TESTO FORNITO:
Nel cuore della Silicon Valley, la febbre dell’intelligenza artificiale non si misura più solo in chip o data center, ma anche in esseri umani.
Mercor, startup fondata nel 2023 da tre studenti universitari che hanno abbandonato gli studi, è diventata in pochi mesi uno dei nomi più discussi dell’ecosistema IA, reclutando persone reali per addestrare i chatbot.
È un’idea tanto semplice quanto redditizia, che ha spinto la sua valutazione a 10 miliardi di dollari e ne fa uno degli esempi più lampanti del nuovo mercato dell’“outsourcing cognitivo”.
Nata come piattaforma per la selezione del personale, Mercor ha capito prima di altri che le competenze raccolte per le aziende tech potevano trasformarsi nella materia prima dell’intelligenza artificiale. Dalla selezione dei curriculum al reclutamento di esperti, il passo è stato breve.
Oggi gestisce una rete di oltre 30.000 collaboratori in tutto il mondo, tra avvocati, medici, banchieri, giornalisti e professionisti di ogni settore, incaricati di valutare le risposte dei chatbot e perfezionare i modelli linguistici di aziende come OpenAI e Anthropic.
Professionisti che addestrano le IA che li sostituiranno
L’ascesa di Mercor mette a nudo un paradosso del nostro tempo: l’intelligenza artificiale ha bisogno di intelligenza umana per funzionare.
In questa nuova industria dell’addestramento, professionisti altamente qualificati vengono ingaggiati per insegnare alle macchine a ragionare, argomentare, diagnosticare o scrivere con sensibilità e competenza.
Un medico può guadagnare fino a 170 dollari l’ora per valutare risposte mediche generate dall’IA; un esperto di politica, invece, può essere pagato per individuare bias ideologici nelle risposte dei modelli, segnalando dove un chatbot tradisce inclinazioni conservative o progressiste.
Dietro questa monetizzazione della conoscenza si nasconde però una contraddizione: molti di questi lavoratori stanno contribuendo a costruire sistemi che un giorno potrebbero ridurre il bisogno delle loro stesse professioni.
È la frontiera del lavoro cognitivo, dove l’umano non viene sostituito ma arruolato nella formazione del suo sostituto.
La rivalità con Scale AI
La fortuna di Mercor è cresciuta parallelamente al momento più controverso per Scale AI, la società simbolo dell’etichettatura dei dati.
Dopo che Meta ha investito 14 miliardi di dollari per acquistare quasi la metà di Scale, la startup si è infatti ritrovata sotto accusa per i potenziali conflitti di interesse conseguenti il rischio di perdita di neutralità.

[Dati memorizzati]

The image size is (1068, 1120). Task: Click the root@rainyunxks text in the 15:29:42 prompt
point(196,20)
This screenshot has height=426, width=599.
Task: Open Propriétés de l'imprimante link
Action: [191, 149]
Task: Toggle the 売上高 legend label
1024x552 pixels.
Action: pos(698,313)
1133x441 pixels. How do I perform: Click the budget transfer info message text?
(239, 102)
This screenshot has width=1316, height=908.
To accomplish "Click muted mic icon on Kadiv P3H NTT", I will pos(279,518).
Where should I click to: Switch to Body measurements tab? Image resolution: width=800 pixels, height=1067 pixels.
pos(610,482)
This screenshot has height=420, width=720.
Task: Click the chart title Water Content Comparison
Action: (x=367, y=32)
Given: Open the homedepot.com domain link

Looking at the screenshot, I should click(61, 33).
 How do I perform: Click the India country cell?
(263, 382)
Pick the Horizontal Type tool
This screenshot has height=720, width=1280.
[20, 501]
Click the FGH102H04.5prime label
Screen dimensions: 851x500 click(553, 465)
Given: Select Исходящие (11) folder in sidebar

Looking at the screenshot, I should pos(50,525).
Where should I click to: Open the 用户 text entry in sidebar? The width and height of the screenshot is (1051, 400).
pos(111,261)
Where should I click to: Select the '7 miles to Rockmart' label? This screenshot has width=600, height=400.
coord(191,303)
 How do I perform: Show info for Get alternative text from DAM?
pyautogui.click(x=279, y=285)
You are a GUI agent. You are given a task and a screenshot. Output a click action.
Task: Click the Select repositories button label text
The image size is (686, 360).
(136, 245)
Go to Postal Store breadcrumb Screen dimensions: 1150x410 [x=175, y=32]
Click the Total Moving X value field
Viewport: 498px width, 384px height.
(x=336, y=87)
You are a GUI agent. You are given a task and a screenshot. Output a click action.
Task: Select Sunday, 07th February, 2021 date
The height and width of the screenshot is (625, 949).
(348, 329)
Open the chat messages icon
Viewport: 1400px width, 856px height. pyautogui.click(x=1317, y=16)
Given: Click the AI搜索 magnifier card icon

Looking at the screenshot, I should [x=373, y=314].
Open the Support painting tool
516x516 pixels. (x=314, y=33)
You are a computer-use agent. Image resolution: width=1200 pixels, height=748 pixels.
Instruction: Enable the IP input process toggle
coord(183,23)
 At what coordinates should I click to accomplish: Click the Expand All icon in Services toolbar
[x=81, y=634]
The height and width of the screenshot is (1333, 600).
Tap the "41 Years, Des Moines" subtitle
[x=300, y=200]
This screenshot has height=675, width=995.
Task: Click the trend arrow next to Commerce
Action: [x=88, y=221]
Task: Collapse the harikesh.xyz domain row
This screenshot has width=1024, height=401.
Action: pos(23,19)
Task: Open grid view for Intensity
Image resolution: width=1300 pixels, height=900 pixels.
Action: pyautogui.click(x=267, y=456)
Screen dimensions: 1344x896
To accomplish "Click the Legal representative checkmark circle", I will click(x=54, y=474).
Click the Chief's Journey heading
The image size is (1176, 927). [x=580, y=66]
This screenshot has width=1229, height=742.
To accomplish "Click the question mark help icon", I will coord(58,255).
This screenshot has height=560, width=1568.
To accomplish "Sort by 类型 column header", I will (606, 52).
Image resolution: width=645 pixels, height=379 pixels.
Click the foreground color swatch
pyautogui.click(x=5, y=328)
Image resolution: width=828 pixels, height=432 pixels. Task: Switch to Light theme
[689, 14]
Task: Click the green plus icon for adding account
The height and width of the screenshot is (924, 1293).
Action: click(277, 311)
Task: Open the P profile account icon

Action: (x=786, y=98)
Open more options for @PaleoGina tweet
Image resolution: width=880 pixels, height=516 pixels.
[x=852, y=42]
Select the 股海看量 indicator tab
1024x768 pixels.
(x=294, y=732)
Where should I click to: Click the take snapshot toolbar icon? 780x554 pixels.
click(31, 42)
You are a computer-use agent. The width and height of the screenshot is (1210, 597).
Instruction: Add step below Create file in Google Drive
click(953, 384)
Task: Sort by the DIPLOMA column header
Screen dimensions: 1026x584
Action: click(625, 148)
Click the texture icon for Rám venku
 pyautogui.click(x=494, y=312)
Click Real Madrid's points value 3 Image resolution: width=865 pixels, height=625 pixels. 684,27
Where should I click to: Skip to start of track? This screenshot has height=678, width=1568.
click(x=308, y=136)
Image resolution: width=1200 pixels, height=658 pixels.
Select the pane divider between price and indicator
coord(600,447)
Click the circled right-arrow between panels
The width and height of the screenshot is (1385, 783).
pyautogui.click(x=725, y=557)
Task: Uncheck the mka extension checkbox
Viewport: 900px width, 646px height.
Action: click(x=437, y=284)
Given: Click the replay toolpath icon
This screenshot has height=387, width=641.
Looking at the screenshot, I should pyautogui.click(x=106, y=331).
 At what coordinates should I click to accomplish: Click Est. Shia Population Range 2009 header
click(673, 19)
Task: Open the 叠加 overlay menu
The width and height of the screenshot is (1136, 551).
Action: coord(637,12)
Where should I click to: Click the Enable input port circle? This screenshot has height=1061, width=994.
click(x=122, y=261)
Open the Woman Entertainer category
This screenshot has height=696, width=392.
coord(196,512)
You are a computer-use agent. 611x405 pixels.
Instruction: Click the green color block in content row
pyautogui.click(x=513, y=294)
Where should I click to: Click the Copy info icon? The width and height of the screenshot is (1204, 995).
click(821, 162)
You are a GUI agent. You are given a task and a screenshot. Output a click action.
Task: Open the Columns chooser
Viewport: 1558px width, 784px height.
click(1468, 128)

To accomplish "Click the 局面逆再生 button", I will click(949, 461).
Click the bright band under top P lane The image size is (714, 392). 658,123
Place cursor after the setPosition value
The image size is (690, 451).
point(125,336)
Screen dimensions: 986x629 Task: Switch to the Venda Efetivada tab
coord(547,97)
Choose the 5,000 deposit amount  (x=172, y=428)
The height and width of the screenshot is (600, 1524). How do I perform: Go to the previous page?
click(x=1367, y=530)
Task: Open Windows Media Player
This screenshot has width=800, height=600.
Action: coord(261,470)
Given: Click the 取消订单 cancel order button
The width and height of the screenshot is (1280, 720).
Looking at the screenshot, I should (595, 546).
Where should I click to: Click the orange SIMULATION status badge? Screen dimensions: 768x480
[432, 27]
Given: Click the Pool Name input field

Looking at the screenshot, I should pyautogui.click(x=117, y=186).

COMPITO DA SVOLGERE: Riporta senza alcuna modifica la parte del testo su Mercor che si apre con le parole contenenti "La rivalità con" e si chiude con "dell’etichettatura dei dati.".

LA TUA SOLUZIONE:
La rivalità con Scale AI
La fortuna di Mercor è cresciuta parallelamente al momento più controverso per Scale AI, la società simbolo dell’etichettatura dei dati.